# SA 29/7: New PB on tape



## Squidley (May 8, 2010)

Working overtime on Saturday put me in a funk but learning a new way to tie a paternoster rig, of all things, got me pumped to get out there at first light. (Here's the rig, if you like.)

After last weekend's double header straight into the biggest possible waves on what is decidedly not a surf beach, I stared at the 6" break for a few minutes looking for sets until it got embarassing. Paddling out at first light with no incident be they waves or lure-takers, I got to the spot and sent my fancy knot-proof paternoster rig down after some old berley cockles (too much frost on my crumby pilchards for them to sink at that point).

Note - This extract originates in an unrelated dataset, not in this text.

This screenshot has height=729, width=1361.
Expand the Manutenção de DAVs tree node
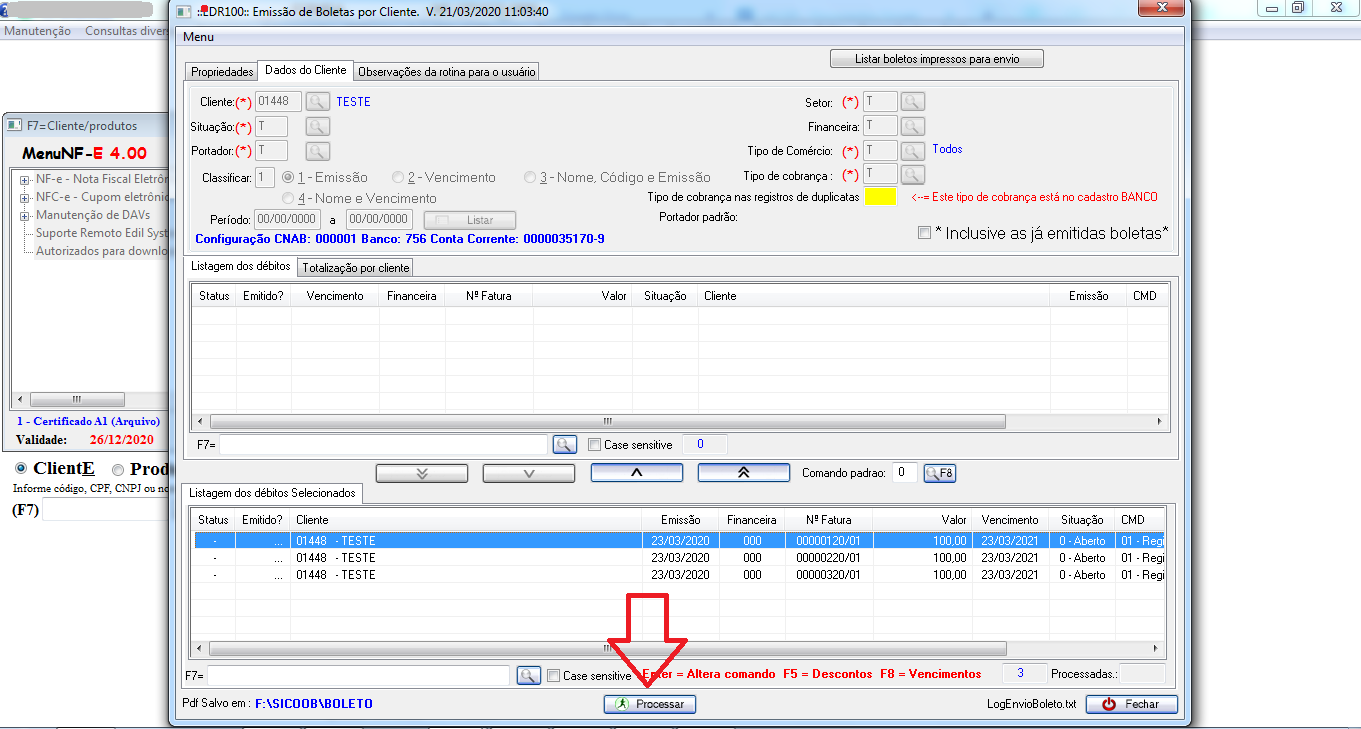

Within a minute or two I was onto some nice king george whiting, and from then on they came in a steady stream. At a few points I was interrupted in my efforts to move them into the esky by another bloody whiting on the line! They were loving the cuttly, and the little circle hooks on the rig were making it nice and easy hooking and dehooking the fish.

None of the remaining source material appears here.